Another centre-Left Conservative, Jim Lester MP for Broxtowe and a member of the Commons Select Committee on Foreign Affairs, added: 'This was obviously not a sensible thing to do. It is a reflection of his inexperience. Frankly, I don't see him in the next generation of contenders for the party leadership.'
As controversy continued to swirl around Mr Portillo, Lord Archer, a former party vice-chairman, dropped a key passage from a speech to the Young Conservatives' conference in Southport which called for the resignation of ministers who transgressed.
The peer omitted from an earlier draft of his speech the words: 'If you are a backbencher, shut up; and if you are a minister, resign.' Also missing from the delivered speech was a passage which read: 'All these groups are pathetic, and they should only let their views be known in private, and if there is any minister to whom this applies, and who is currently running the company down behind the chairman's back, they should resign.'
Lord Archer, an outside contender for the chairmanship of the party should Sir Norman step down in the summer, said that the words had been removed before the Portillo speech.

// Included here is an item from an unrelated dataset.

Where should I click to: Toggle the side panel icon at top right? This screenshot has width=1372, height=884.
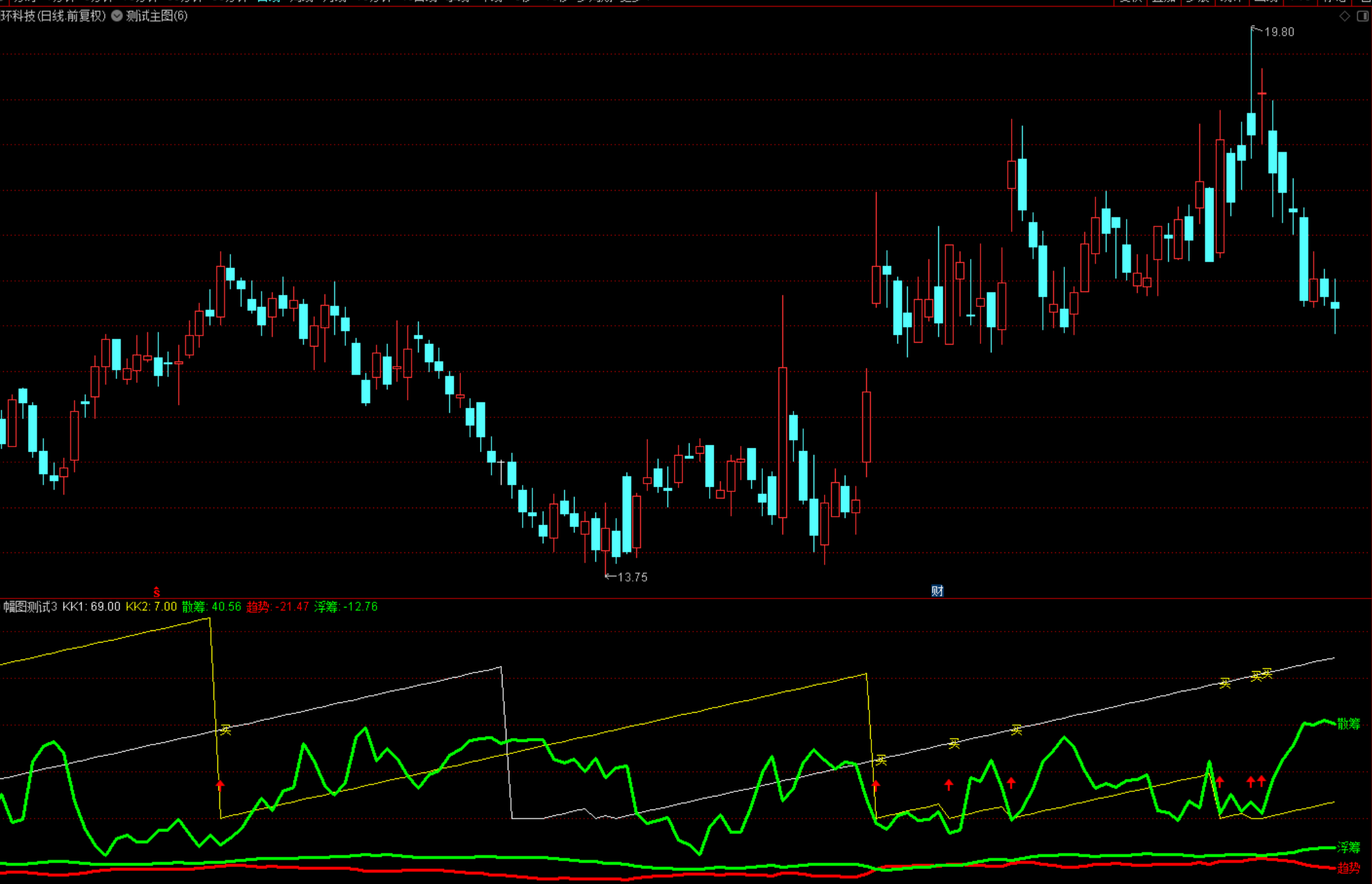1362,16
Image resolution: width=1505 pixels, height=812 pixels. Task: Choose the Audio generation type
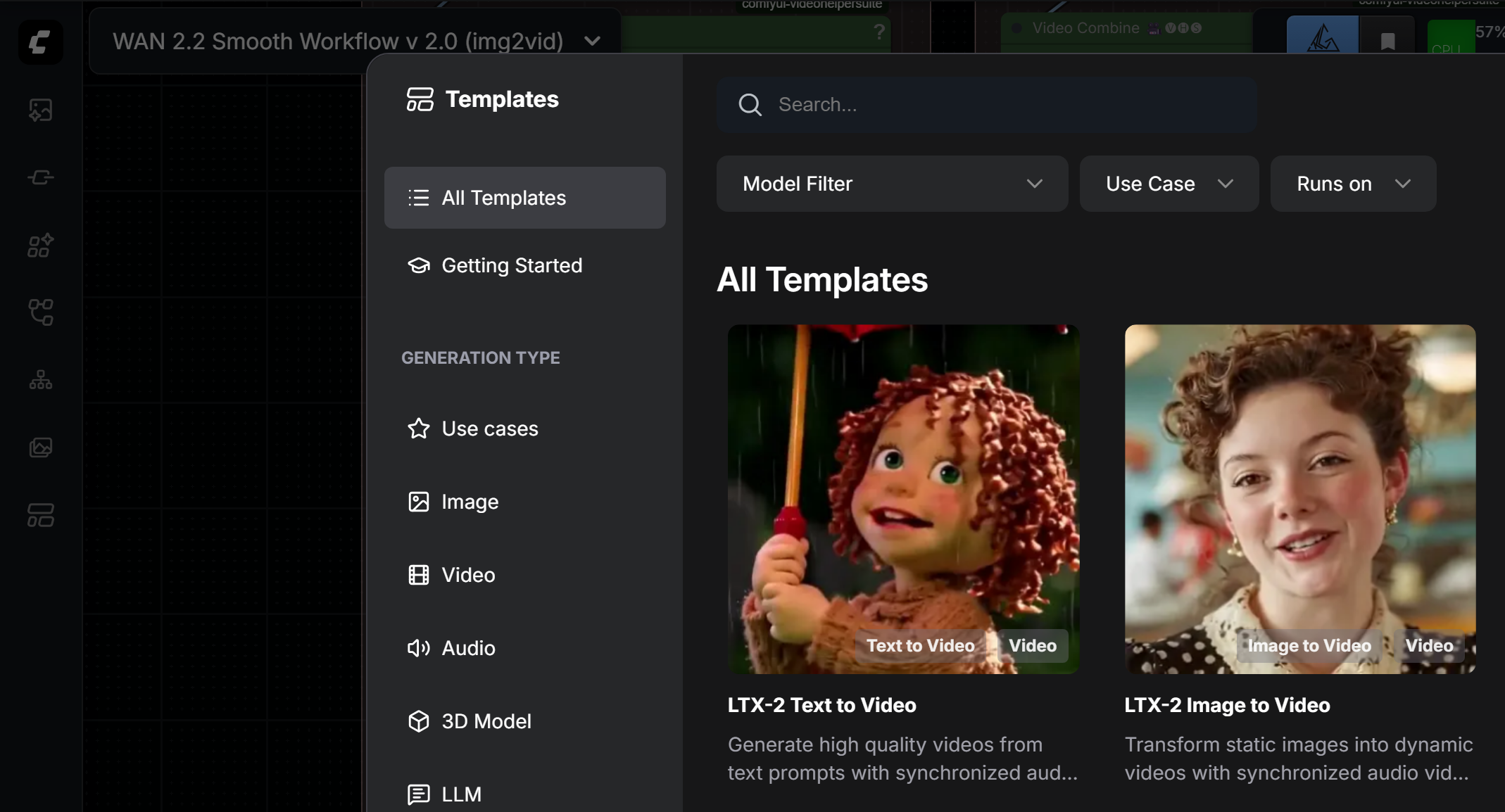468,648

Mr Major said that the matter was finished, and Sir Norman, speaking in Southport, added: 'I don't think for a moment that he should resign. He has apologised; he has corrected the remarks. I think we need to get back to serious politics.'
But the fresh bout of Tory turbulence proved a big setback for Mr Major after a week in which he took a new tough stand with the right-wing 92 group, and called for discipline at a meeting of the backbench 1922 committee. It also dealt a blow to Mr Portillo's hopes of a big promotion in the summer and Lord Archer's aspirations to the chairmanship.
Mr Portillo is also at the centre of a new Cabinet dispute over Treasury attempts to curtail spending on an apprenticeship scheme announced by David Hunt, the Secretary of State for Employment. The Chief Secretary has sent a note which questions whether the department should proceed with its plans without first finding out whether the scheme can be run without public money.
The Government is pledged to have about 150,000 apprenticeships by the end of the 1990s and is due to spend pounds 1.25bn over three years. Mr Hunt is fighting to protect his scheme against a fundamental review of its spending by the Treasury.
The Conservatives used yesterday's conference to launch their campaign for the local elections in May. Sir Norman described John Smith, the Labour leader, as 'lazy and unimaginative', adding: 'Mr Smith is very happy to spread smears and allegations about Conservatives on the flimsiest of evidence - but he has stayed strangely silent about the position in his own constituency backyard of Monklands.'
The attack, drawing on allegations of nepotism, is part of a counter-offensive against Labour's charges of sleaze in Tory-run councils such as Westminster.